*ABOUT THIS EXERCISE*
For the lines from the one with "At what coordinates should I click to accomplish: Click the red" to the end of the listing below, both ends included, give an exact copy and nothing more. Do not copy pictures.
(GIVEN RECORDS)
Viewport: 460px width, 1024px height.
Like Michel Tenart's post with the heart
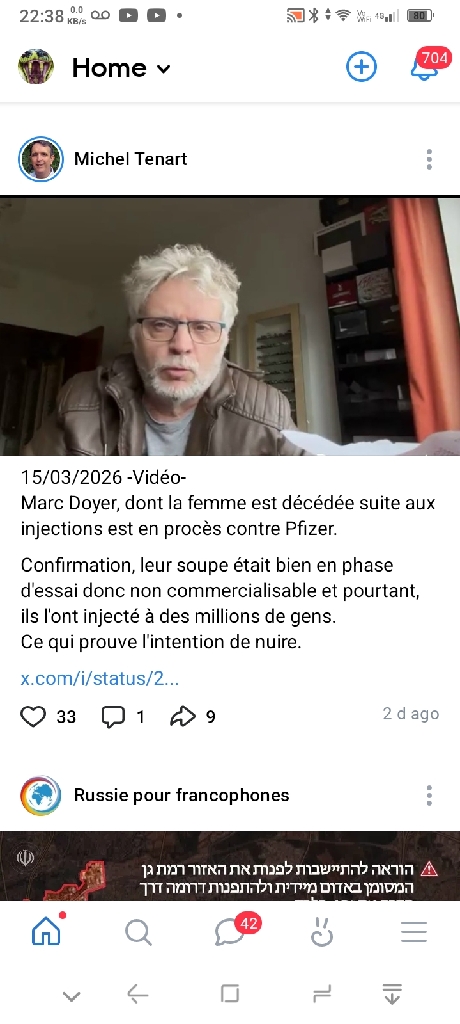pyautogui.click(x=33, y=716)
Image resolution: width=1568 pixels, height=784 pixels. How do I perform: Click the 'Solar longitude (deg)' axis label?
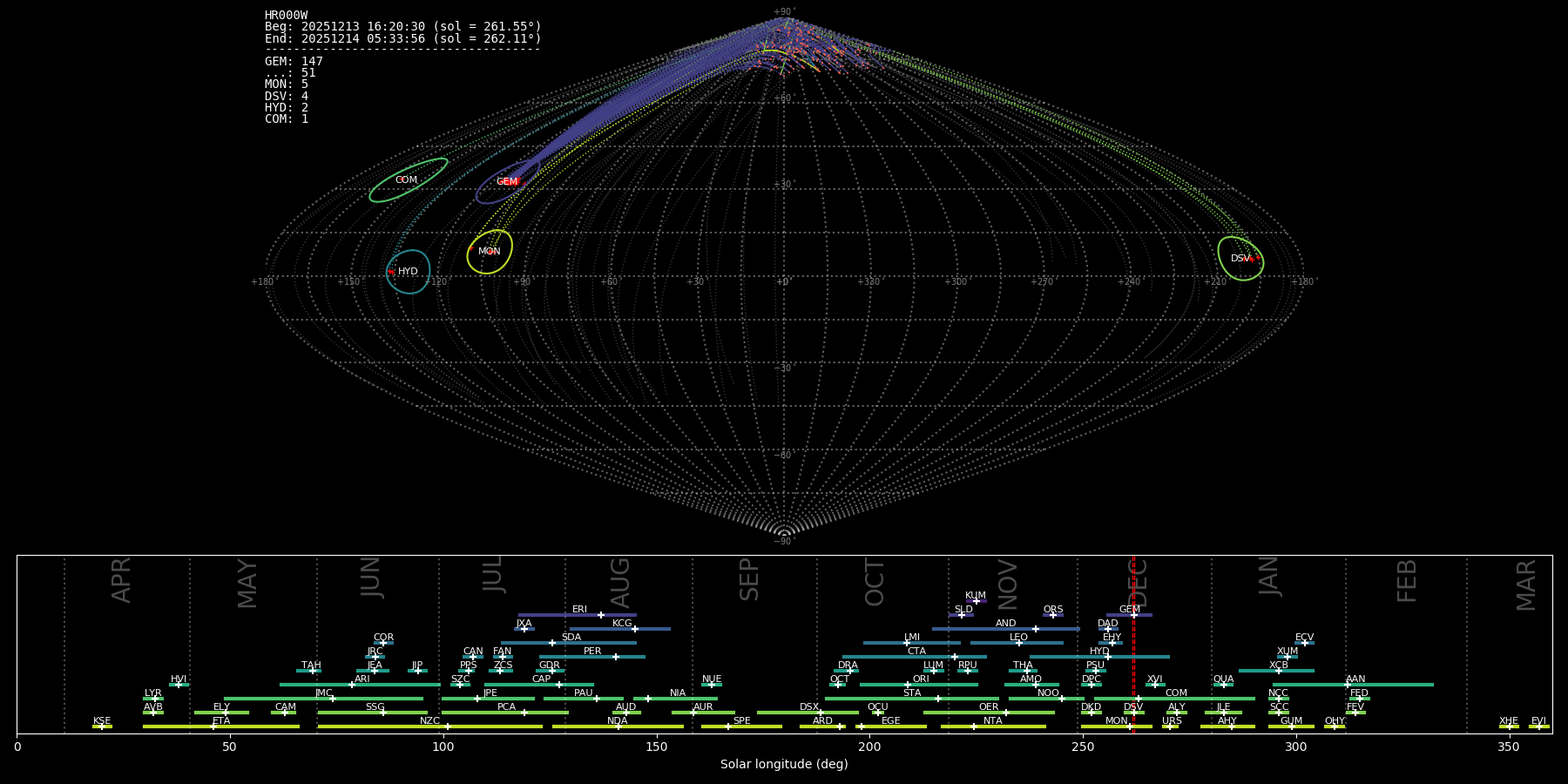coord(783,764)
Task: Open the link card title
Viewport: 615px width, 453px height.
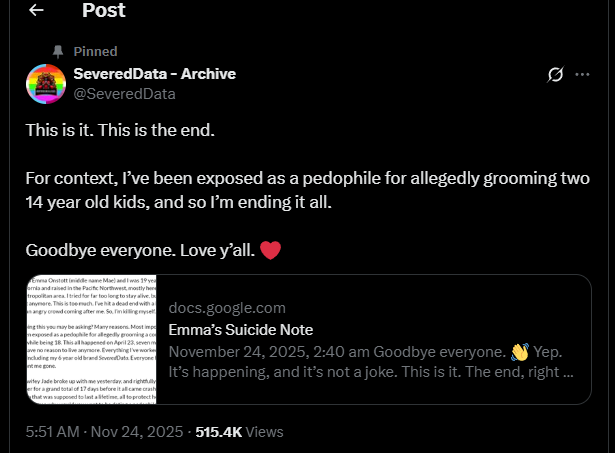Action: 241,330
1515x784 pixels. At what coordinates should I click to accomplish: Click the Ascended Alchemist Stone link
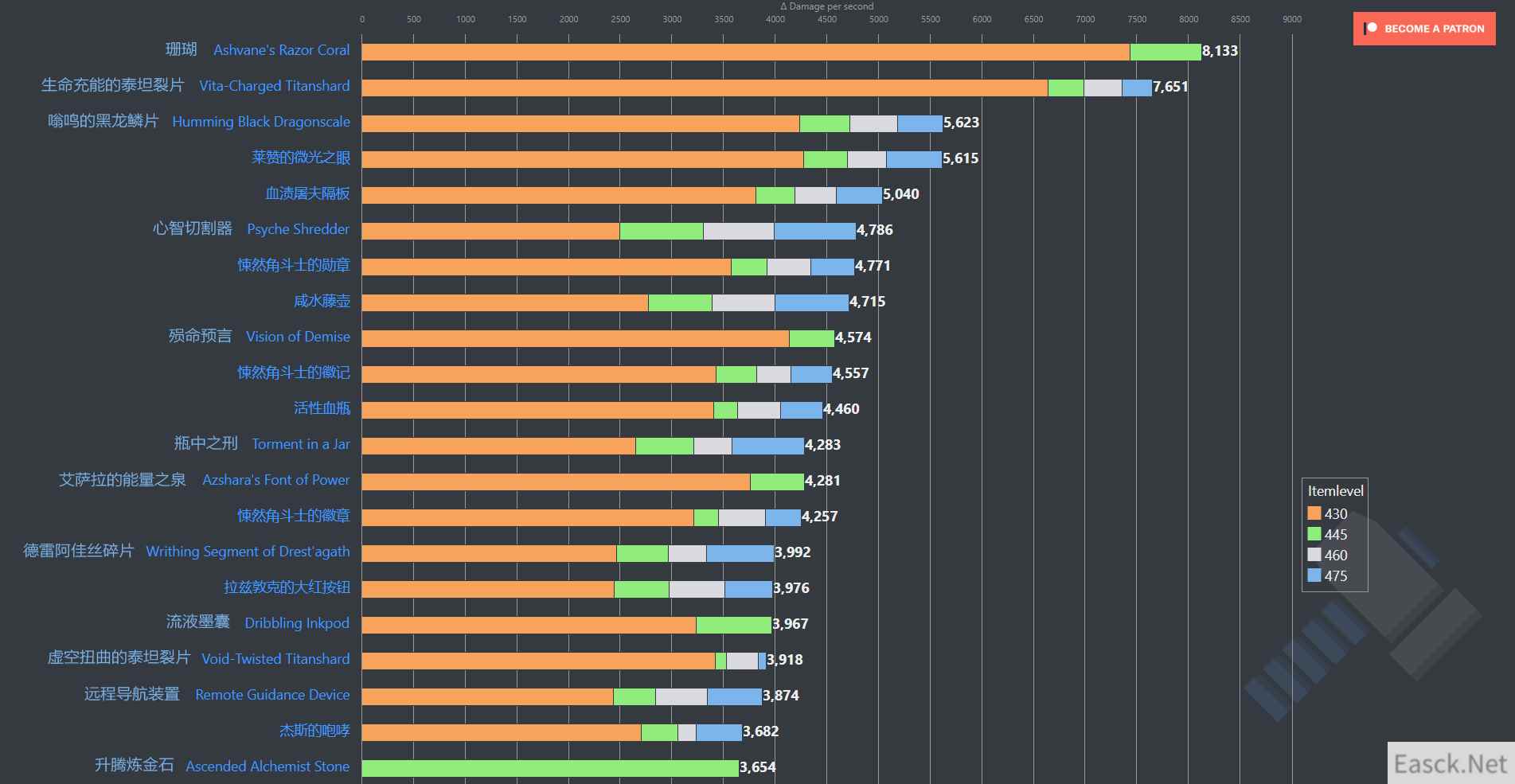click(x=267, y=766)
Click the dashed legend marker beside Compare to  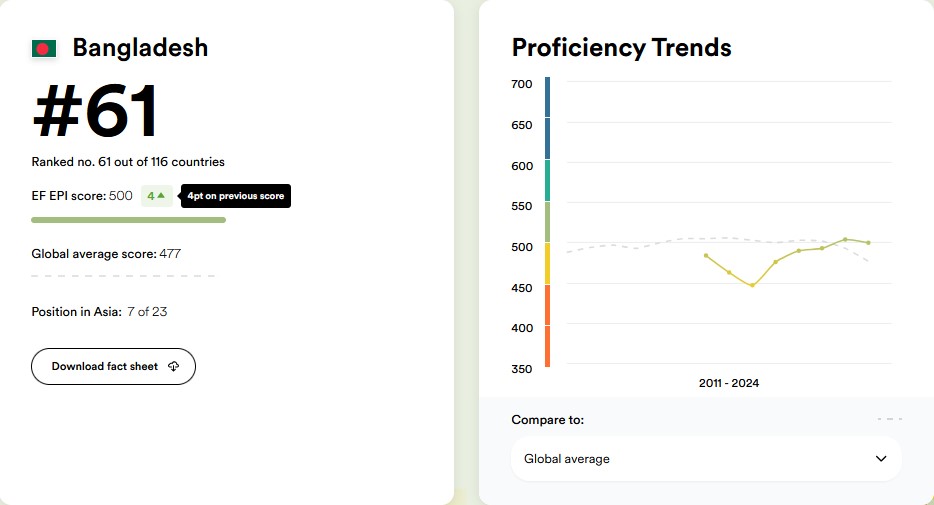click(x=889, y=419)
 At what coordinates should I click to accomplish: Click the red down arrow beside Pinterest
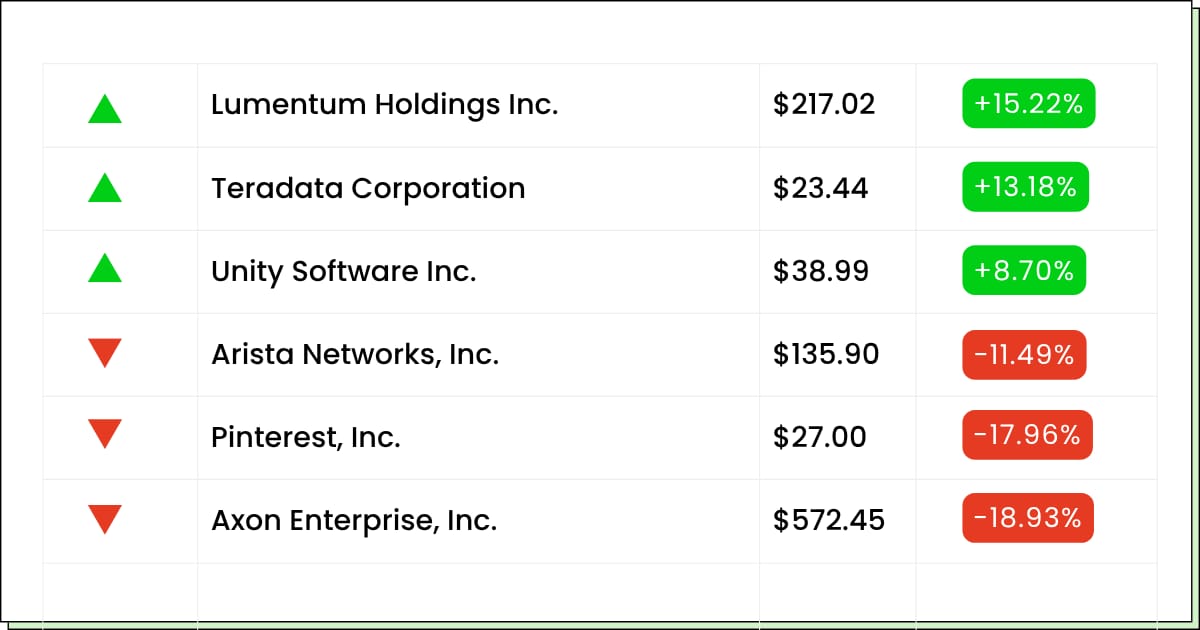pyautogui.click(x=105, y=433)
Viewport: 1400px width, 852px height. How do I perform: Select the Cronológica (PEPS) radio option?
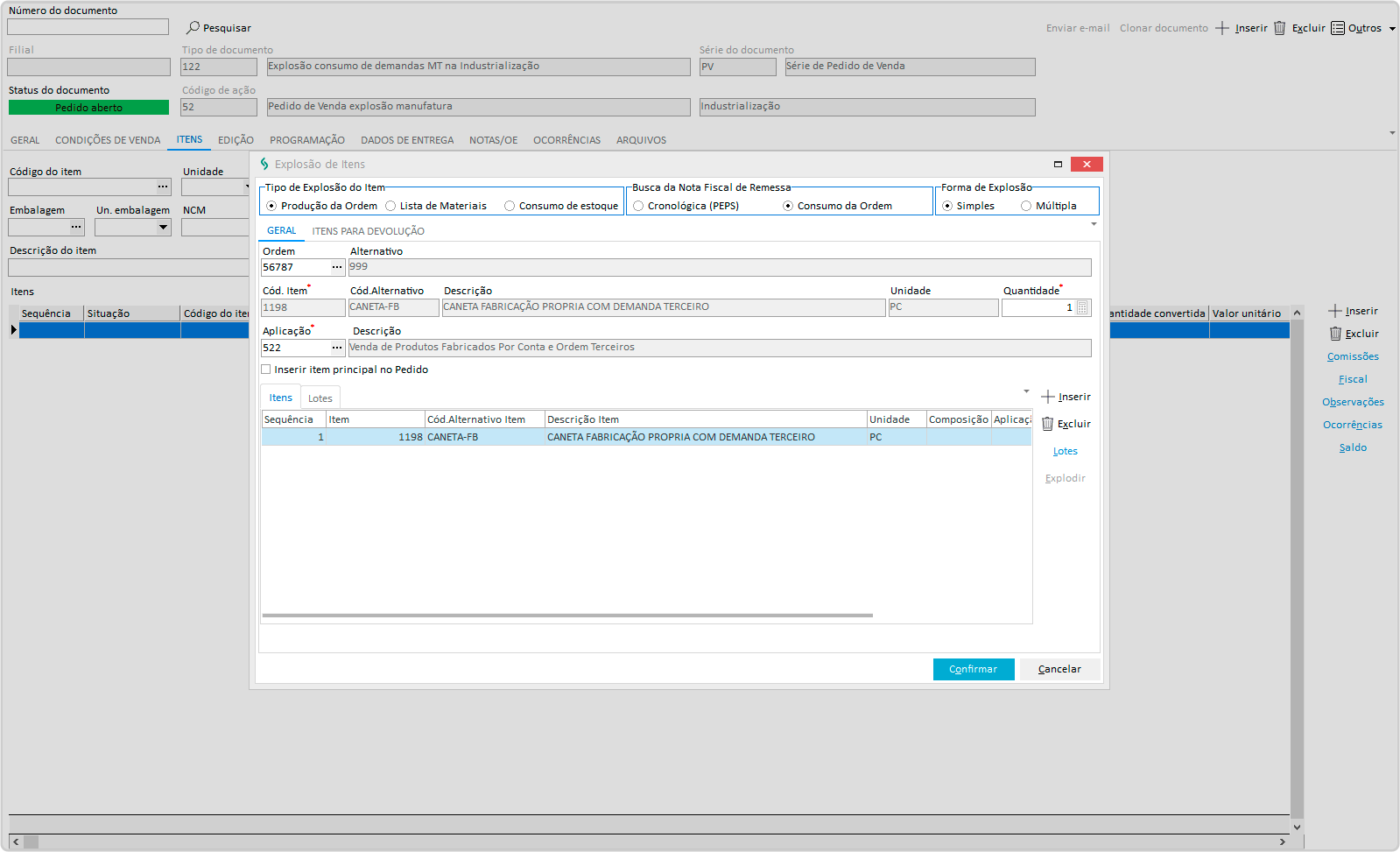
(End GIVEN RECORDS)
*SOLUTION TO THE PROBLEM*
 At what coordinates should I click to accomplish: Click the red down arrow beside Pinterest
pyautogui.click(x=105, y=433)
Viewport: 1400px width, 852px height. How do I perform: Select the Cronológica (PEPS) radio option?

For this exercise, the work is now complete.